-------- Material supplied
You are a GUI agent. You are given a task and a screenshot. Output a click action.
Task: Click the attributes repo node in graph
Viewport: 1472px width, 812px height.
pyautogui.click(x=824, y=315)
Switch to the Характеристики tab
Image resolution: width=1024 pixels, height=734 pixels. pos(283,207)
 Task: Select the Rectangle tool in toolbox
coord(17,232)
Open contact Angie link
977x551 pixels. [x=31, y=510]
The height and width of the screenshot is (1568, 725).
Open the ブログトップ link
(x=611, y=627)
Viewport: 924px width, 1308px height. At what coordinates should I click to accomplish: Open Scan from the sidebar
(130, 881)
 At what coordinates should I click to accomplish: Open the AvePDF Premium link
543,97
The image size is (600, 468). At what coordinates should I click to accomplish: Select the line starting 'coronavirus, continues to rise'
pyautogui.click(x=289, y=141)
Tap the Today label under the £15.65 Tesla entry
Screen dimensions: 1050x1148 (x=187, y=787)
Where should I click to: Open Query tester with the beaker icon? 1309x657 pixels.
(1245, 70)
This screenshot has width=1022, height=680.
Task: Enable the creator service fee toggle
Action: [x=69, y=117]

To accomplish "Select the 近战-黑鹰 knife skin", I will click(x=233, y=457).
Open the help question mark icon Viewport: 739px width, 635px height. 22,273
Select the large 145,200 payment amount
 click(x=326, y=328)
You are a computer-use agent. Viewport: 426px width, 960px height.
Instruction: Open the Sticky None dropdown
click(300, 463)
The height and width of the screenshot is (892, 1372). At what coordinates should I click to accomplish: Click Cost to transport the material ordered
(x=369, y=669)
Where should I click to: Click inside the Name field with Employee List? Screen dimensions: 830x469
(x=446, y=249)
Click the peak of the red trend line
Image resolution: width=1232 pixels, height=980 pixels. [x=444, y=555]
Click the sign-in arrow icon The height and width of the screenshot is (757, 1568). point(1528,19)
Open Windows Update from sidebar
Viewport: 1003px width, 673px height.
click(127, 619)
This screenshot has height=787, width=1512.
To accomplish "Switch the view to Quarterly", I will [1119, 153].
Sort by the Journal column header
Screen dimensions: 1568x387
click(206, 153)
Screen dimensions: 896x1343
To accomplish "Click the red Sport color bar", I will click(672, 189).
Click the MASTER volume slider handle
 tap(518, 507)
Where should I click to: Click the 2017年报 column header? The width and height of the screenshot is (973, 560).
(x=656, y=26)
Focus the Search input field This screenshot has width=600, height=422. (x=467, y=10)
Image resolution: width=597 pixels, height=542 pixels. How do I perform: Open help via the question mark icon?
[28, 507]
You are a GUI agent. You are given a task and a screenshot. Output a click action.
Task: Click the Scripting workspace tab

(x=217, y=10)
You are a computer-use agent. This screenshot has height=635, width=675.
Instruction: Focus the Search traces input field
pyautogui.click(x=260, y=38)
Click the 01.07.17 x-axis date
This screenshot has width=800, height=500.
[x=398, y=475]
----------------
* Your assignment:
Scan the data above for the string "agent" and copy each line where it appears.

* Task output:
You are a GUI agent. You are given a task and a screenshot. Output a click action.
You are a computer-use agent. Viewport: 426px width, 960px height.
You are a GUI agent. You are given a task and a screenshot. Output a click action.
You are a computer-use agent. This screenshot has height=635, width=675.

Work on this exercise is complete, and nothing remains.